Atatürk’ün “yurtta barış dünyada barış” prensibi yüz yıl sonra geçerliliğini koruyor.  Kurtuluş Savaşı’nın komutanları yapılan anlaşmalarda öylesine ifadeleri karşı tarafa imzalattılar ki, anlaşma 100 yıl sonrasının sorununu çözdü. Örneğin, Rusya Ukrayna Savaşı’nda Montrö Antlaşması ülkemizi savaşın dışında tuttu.  

Ülkemizin dış politikadaki uzman kişileri bu geleneği sürdürdü. İnönü ülkemizi İkinci Dünya Savaşı’nın dışında tuttu. 1959'da imzalanan Zürih ve Londra Anlaşmalarıyla ülkemiz Kıbrıs’ta garantör devletlerden biri oldu. Bu hakkını kullanarak Ecevit hükümetinin 1974’teki Barış Harekatı’nın ardından Otonom Kıbrıs Türk Yönetiminin kurulmasını sağladı. 13 Şubat 1975'te Kıbrıs Türk Federe Devleti, 15 Kasım 1983’te de Kuzey Kıbrıs Türk Cumhuriyeti ilan edildi. O günden bugüne dek Kıbrıs adasında barış egemen.

Dış politikadaki ülke çıkarı geleneği 2000’lerin başına dek sürdü. 25 Şubat 2003'te Türkiye Büyük Millet Meclisi’ne sunulan "Türk Silahlı Kuvvetleri'nin yabancı ülkelere gönderilmesi ve yabancı silahlı kuvvetlerin Türkiye'de bulunması için Hükümet’e yetki verilmesine ilişkin başbakanlık tezkeresi” 1 Mart’ta Meclis Genel Kurulunda reddedildi. Onun için bu tezkere “1 Mart Tezkeresi” diye bilinir. İktidar partisi milletvekillerinin bir kısmı tezkereye HAYIR dedi.

Sonra ne oldu, ABD Türkiye üzerinden Irak’a giremedi. Irak’a ilk müdahalesini 19 Mart 2003’te yaptı ve Irak işgal edildi.

Arap Baharı, yani Arap ülkelerine barış getirme hareketi 17 Aralık 2010’da Tunus'ta Muhammed Buazizi'nin kendini yakmasıyla ateşlendi. Libya’da bulunduğum sırada, 7 Şubat 2011’de Libya’ya sıçradı. Muammer Kaddafi 20 Ekim 2011’de öldürüldü, 42 yıllık yönetimi sonlanmış oldu. Mısır’da Tahrir Meydanı gösterilerinin ardından Hüsnü Mübarek 11 Şubat 2011’de başkanlık koltuğunu bıraktığını açıkladı.  

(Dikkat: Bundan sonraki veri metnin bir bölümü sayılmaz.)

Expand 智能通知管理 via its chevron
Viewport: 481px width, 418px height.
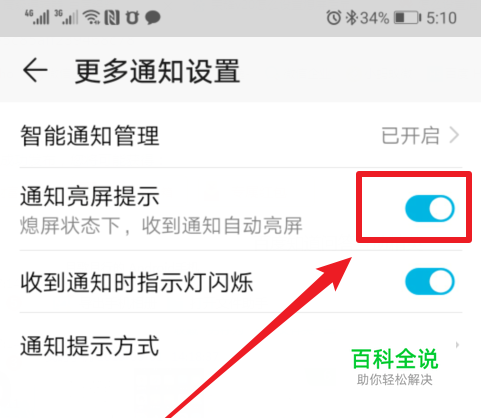click(x=455, y=136)
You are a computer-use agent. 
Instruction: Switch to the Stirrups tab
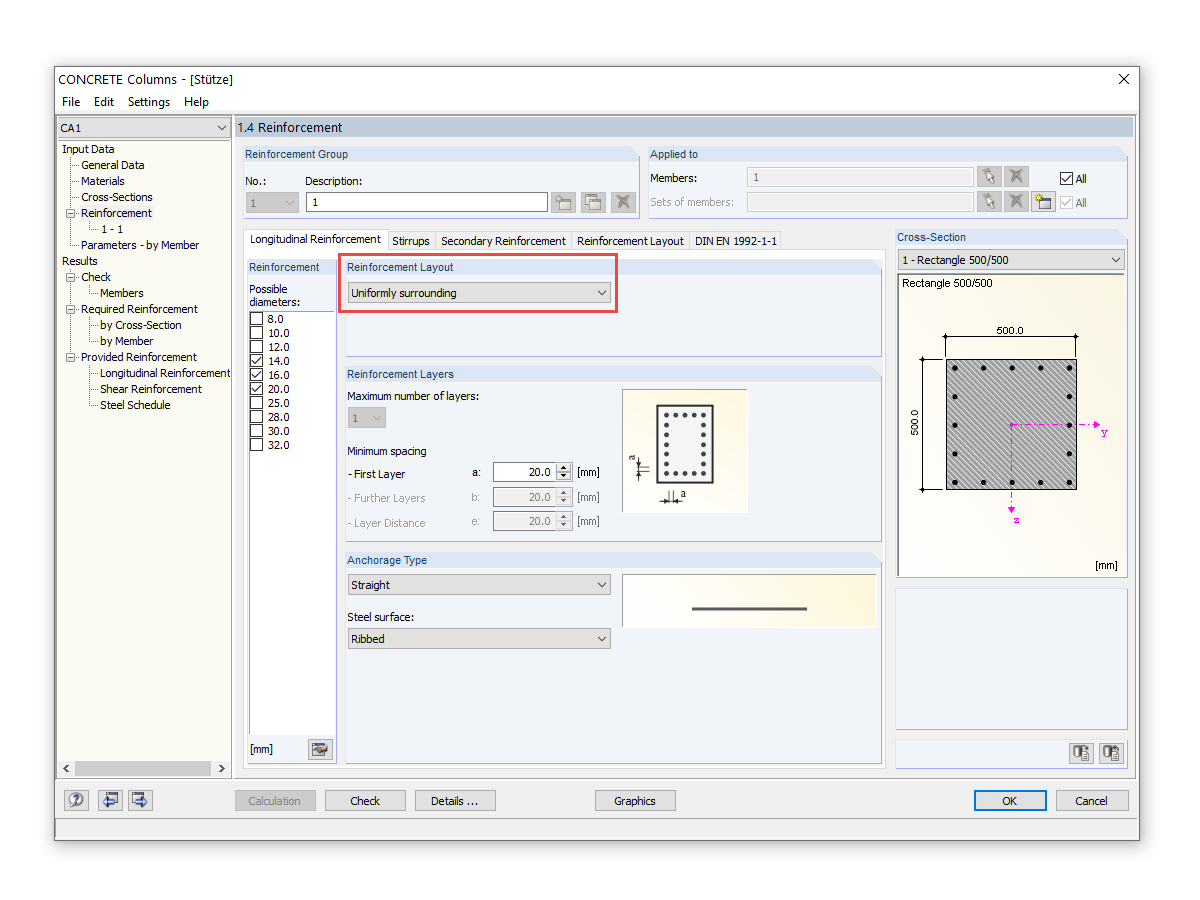click(411, 240)
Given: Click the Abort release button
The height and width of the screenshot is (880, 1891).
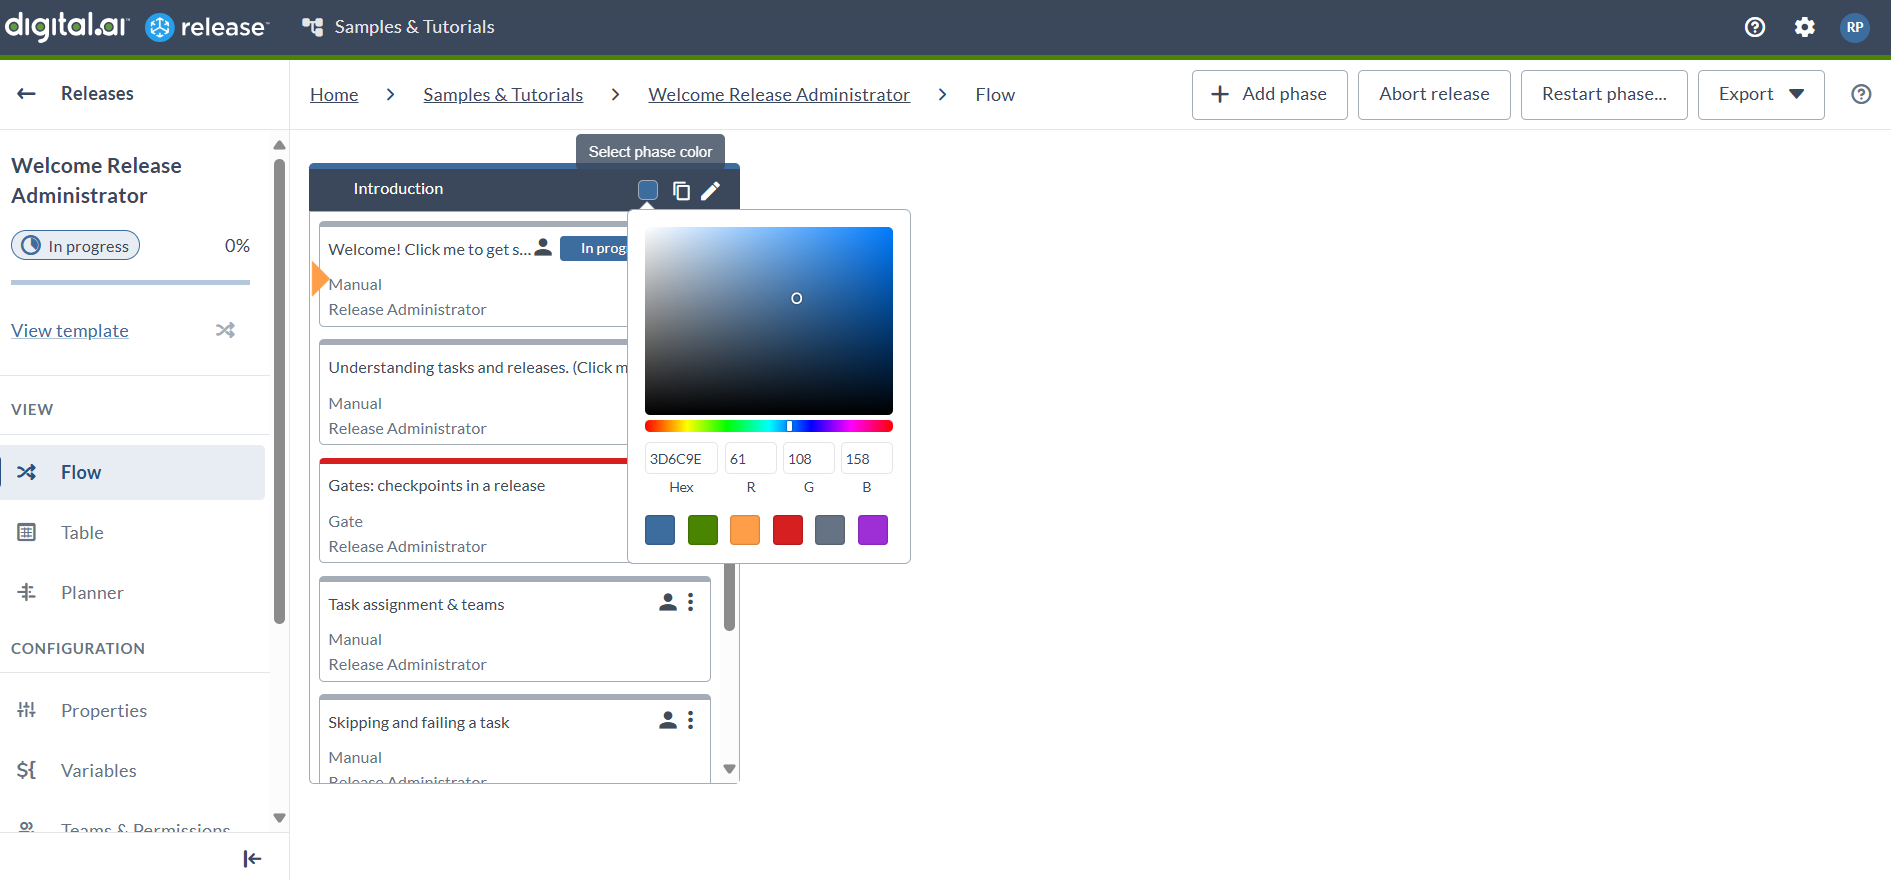Looking at the screenshot, I should coord(1433,94).
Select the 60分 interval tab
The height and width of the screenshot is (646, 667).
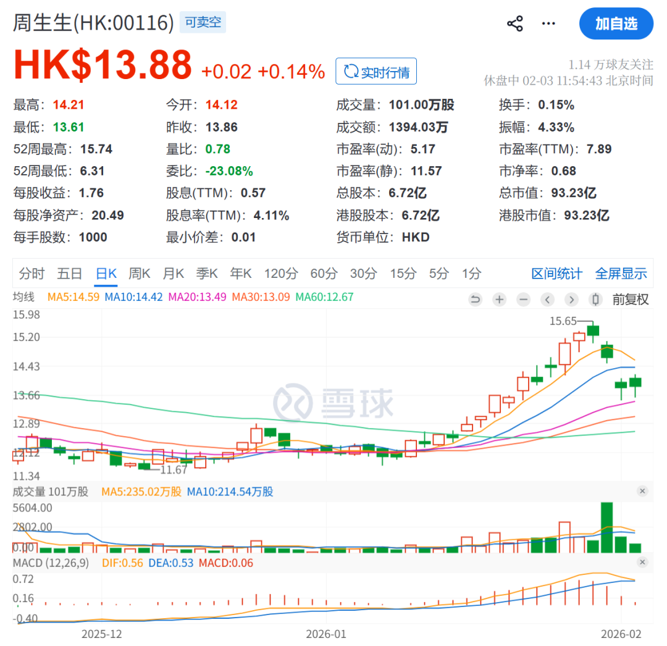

Suriye’de ise gösteriler 15 Mart 2011’de başladı. Suriye iç savaşa sürüklendi ve yüzbinlerce kişi iktidar tarafından, daha sonra karşıt güçlerce öldürüldü. Suriye’de sular hala durulmadı.

Türkiye için tezkere yeniden gündeme geldi. Bu kez tezkere TBMM Genel Kurulu’nda 2 Ekim 2014 tarihinde kabul edildi. “Hükümetçe takdir ve tayin olunacak şekilde, Türk Silahlı Kuvvetleri’nin gerektiği takdirde sınır ötesi harekât ve müdahalede bulunmak üzere yabancı ülkelere gönderilmesi ve aynı amaçlara yönelik olmak üzere yabancı silahlı kuvvetlerin Türkiye’de bulunması…” için hükümete bir yıl süre ile yetki verildi.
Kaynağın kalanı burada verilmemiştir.